Belew faces three Grayson County cases including evading arrest, resisting arrest and criminal mischief.
Belew was arrested at 3 p.m. Sunday on a criminal mischief warrant out of Grayson County at a house in the 200 block of North Holly, just outside of Sherman.
On Monday afternoon, he signed an extradition order allowing him to be sent back to Oklahoma to face the murder charge.
Authorities contend that Belew killed Dakota Hughes in the early morning hours Sunday after a night of drinking with Hughes' aunt.
Emily Redman, district attorney for the 19th District in Oklahoma, said the little girl suffered injuries to her face, head, neck and genitalia.
Just a few weeks shy of her 12th birthday, Hughes was a sixth-grader at Colbert Middle School.
Colbert ISD Superintendent Jarvis Dobbs said the district was just trying to have a normal day Tuesday. He said the students who were closest to Dakota Hughes were told about her death on Sunday. Those students were not in school on Monday. He said the little girl's older sister is a senior in the school district and was not at school either Monday or Tuesday.

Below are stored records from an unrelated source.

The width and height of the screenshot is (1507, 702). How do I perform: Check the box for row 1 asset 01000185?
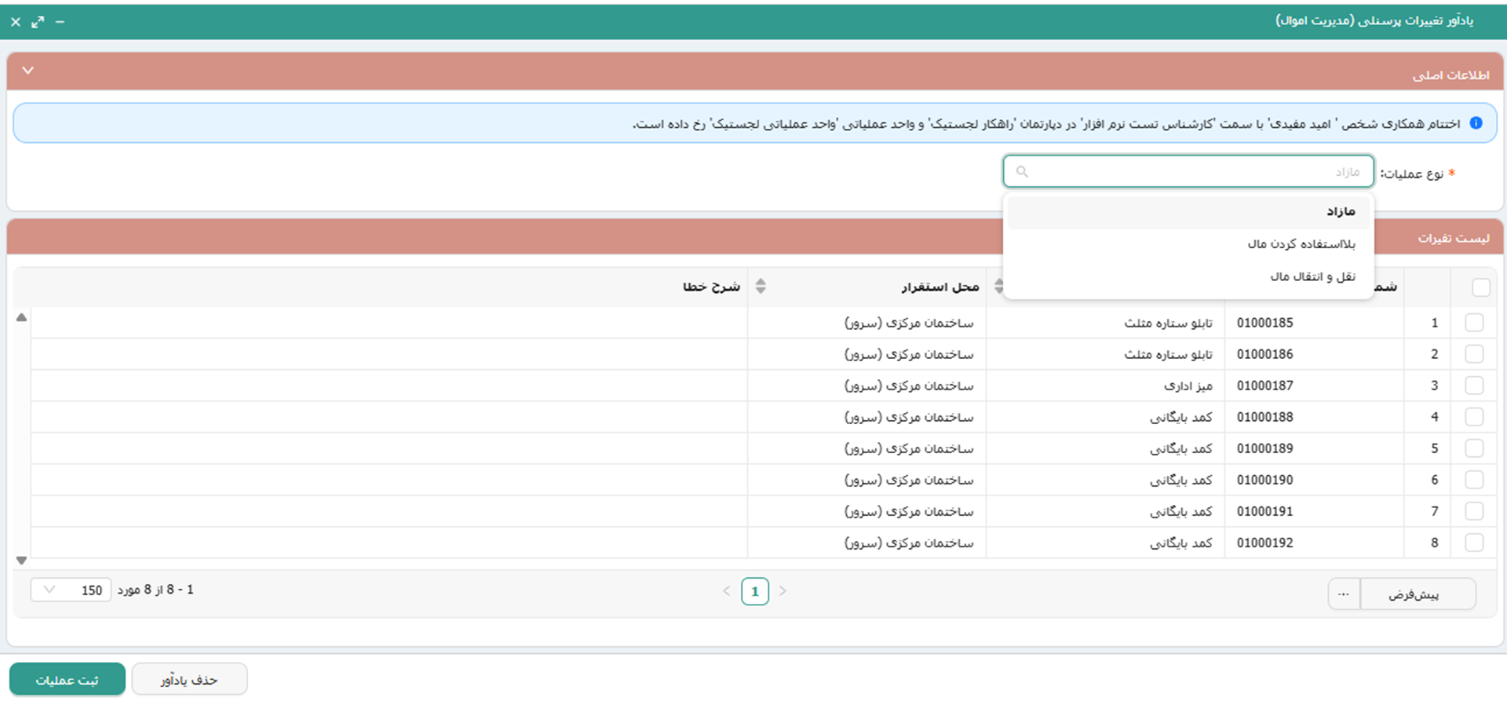1473,323
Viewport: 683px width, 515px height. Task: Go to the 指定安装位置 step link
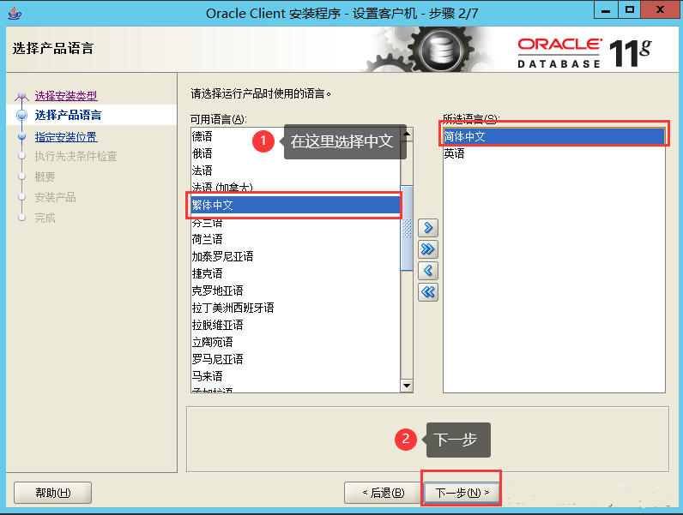coord(66,137)
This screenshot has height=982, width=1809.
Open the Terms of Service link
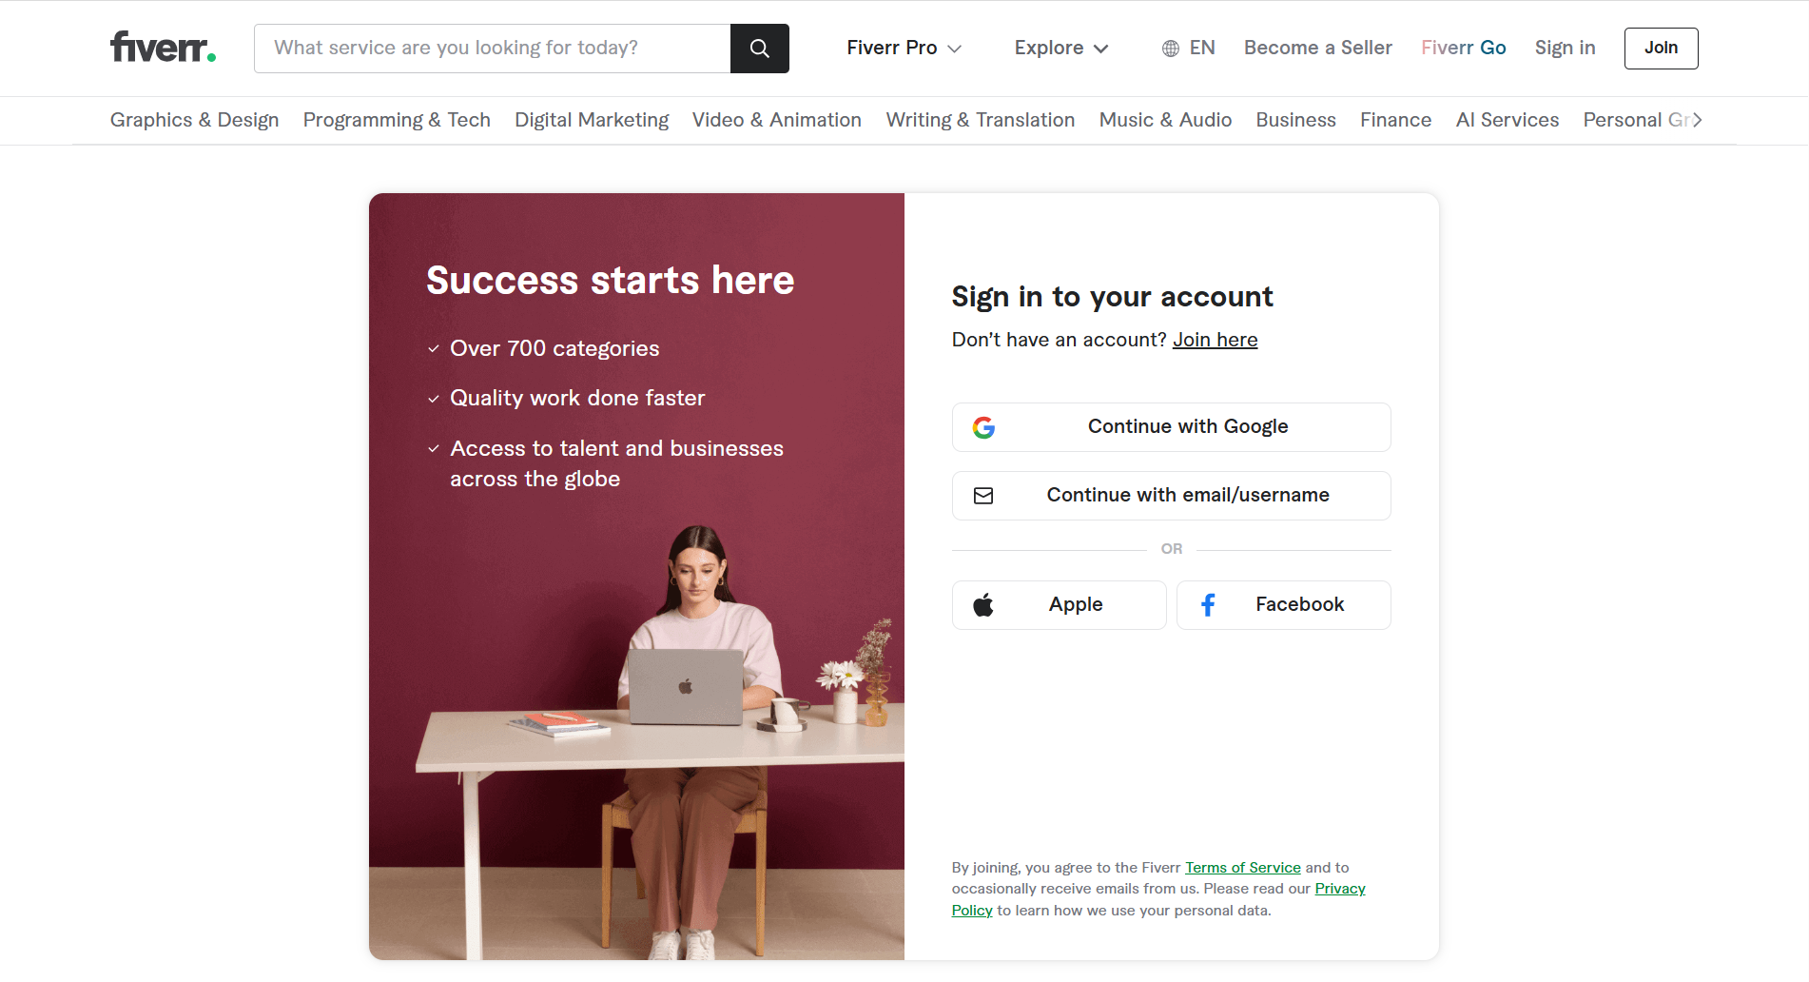point(1242,867)
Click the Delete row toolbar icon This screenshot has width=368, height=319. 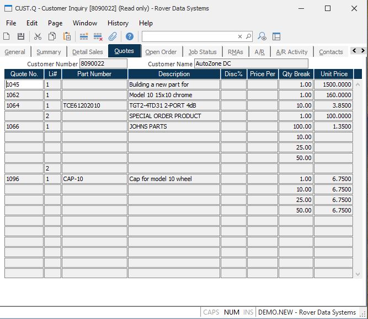pos(98,36)
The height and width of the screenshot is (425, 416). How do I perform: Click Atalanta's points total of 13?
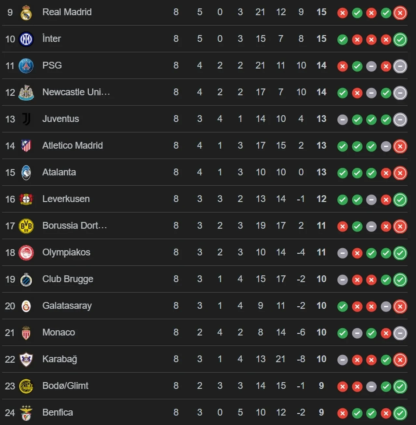321,172
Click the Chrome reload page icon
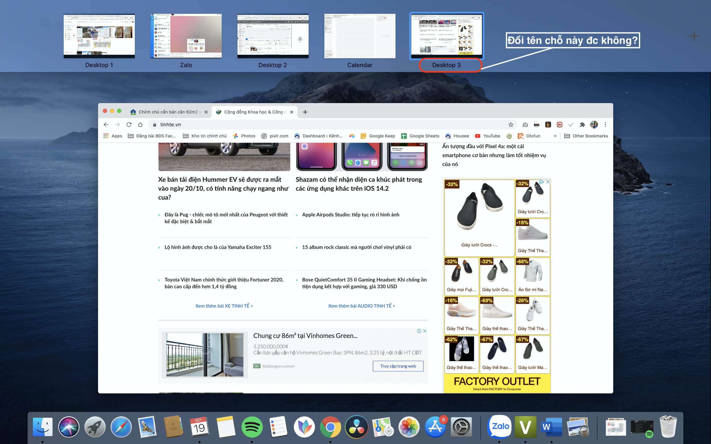The height and width of the screenshot is (444, 711). click(129, 125)

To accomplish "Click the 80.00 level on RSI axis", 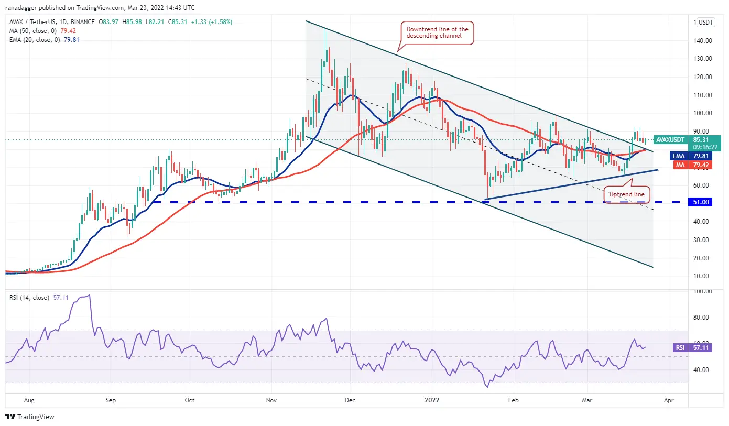I will point(700,318).
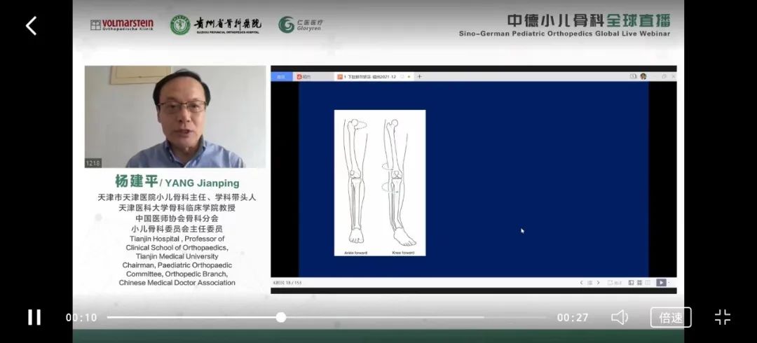Switch to slide sorter grid view

(x=639, y=283)
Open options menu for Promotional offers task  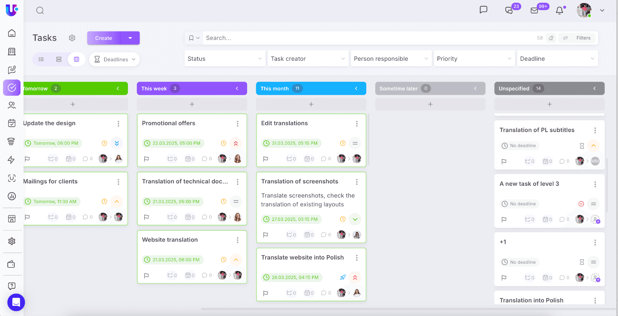click(238, 124)
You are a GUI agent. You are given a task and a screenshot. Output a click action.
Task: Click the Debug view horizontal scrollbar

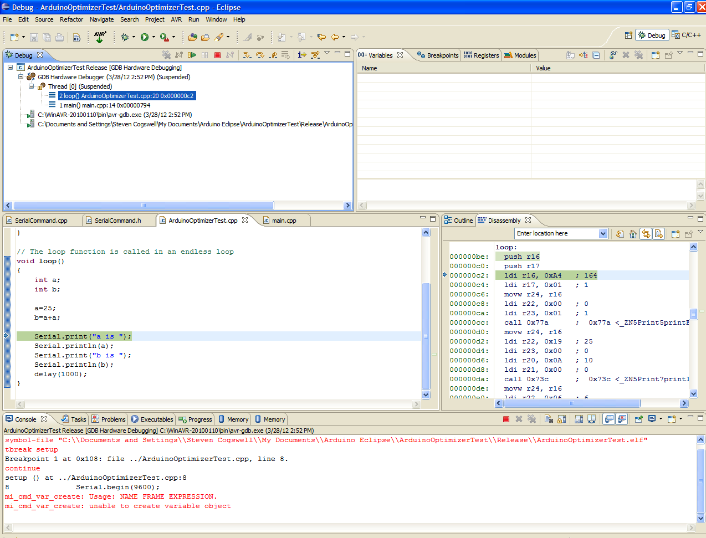[x=144, y=205]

The district, he said, would do all that it can to make the appropriate counseling available for the students who need it.
The Oklahoma state medical examiner had not made a ruling on the cause or manner of death by Monday evening, spokeswoman Cherokee Ballard told media outlets.
Redman told reporters she has not made a decision, at this point, about seeking the death penalty against Belew.
The charges Belew currently faces are not his first brush with the law. Grayson County court records show that he pleaded guilty in March of 2003 to a charge of assault causing bodily injury and received one year probation, and deferred adjudication. The records show Belew paid all his mandated court costs and fines in relation to that conviction.